DATASET RECORDS Block Start

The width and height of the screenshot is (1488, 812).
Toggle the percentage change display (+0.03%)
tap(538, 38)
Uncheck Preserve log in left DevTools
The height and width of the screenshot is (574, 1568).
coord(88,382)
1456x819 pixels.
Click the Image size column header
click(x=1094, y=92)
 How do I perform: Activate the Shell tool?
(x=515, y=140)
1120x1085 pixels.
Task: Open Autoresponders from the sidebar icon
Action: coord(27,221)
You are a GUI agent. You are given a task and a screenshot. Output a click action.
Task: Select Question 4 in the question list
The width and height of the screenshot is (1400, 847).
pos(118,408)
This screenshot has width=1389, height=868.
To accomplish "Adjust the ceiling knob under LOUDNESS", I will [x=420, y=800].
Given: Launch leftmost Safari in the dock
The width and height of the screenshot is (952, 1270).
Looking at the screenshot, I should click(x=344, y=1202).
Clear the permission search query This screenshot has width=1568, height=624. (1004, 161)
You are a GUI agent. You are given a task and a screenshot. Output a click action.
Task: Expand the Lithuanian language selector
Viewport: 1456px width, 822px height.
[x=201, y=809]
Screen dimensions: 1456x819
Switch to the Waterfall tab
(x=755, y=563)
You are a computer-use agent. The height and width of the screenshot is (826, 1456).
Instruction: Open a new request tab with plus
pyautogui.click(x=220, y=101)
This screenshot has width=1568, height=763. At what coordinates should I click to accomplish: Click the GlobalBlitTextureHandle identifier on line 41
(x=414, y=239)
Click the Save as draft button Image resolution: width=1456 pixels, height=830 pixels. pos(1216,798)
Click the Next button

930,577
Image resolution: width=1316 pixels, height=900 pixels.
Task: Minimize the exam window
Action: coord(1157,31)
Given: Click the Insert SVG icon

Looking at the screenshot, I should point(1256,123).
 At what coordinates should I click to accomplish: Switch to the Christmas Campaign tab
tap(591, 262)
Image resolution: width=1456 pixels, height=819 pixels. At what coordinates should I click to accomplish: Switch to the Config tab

DATASET RECORDS Block End

◆ WHAT YOU NEED TO DO
Repeat the lines above with every word intact.

◆ OUTPUT
The width and height of the screenshot is (1488, 812).
Toggle the percentage change display (+0.03%)
tap(538, 38)
Uncheck Preserve log in left DevTools
The height and width of the screenshot is (574, 1568).
coord(88,382)
1456x819 pixels.
Click the Image size column header
click(x=1094, y=92)
 How do I perform: Activate the Shell tool?
(x=515, y=140)
1120x1085 pixels.
Task: Open Autoresponders from the sidebar icon
Action: coord(27,221)
You are a GUI agent. You are given a task and a screenshot. Output a click action.
Task: Select Question 4 in the question list
The width and height of the screenshot is (1400, 847).
pos(118,408)
This screenshot has width=1389, height=868.
To accomplish "Adjust the ceiling knob under LOUDNESS", I will [x=420, y=800].
Given: Launch leftmost Safari in the dock
The width and height of the screenshot is (952, 1270).
Looking at the screenshot, I should click(x=344, y=1202).
Clear the permission search query This screenshot has width=1568, height=624. (1004, 161)
You are a GUI agent. You are given a task and a screenshot. Output a click action.
Task: Expand the Lithuanian language selector
Viewport: 1456px width, 822px height.
[x=201, y=809]
Screen dimensions: 1456x819
Switch to the Waterfall tab
(x=755, y=563)
You are a computer-use agent. The height and width of the screenshot is (826, 1456).
Instruction: Open a new request tab with plus
pyautogui.click(x=220, y=101)
This screenshot has width=1568, height=763. At what coordinates should I click to accomplish: Click the GlobalBlitTextureHandle identifier on line 41
(x=414, y=239)
Click the Save as draft button Image resolution: width=1456 pixels, height=830 pixels. pos(1216,798)
Click the Next button

930,577
Image resolution: width=1316 pixels, height=900 pixels.
Task: Minimize the exam window
Action: coord(1157,31)
Given: Click the Insert SVG icon

Looking at the screenshot, I should point(1256,123).
 At what coordinates should I click to accomplish: Switch to the Christmas Campaign tab
tap(591, 262)
Image resolution: width=1456 pixels, height=819 pixels. At what coordinates should I click to accomplish: Switch to the Config tab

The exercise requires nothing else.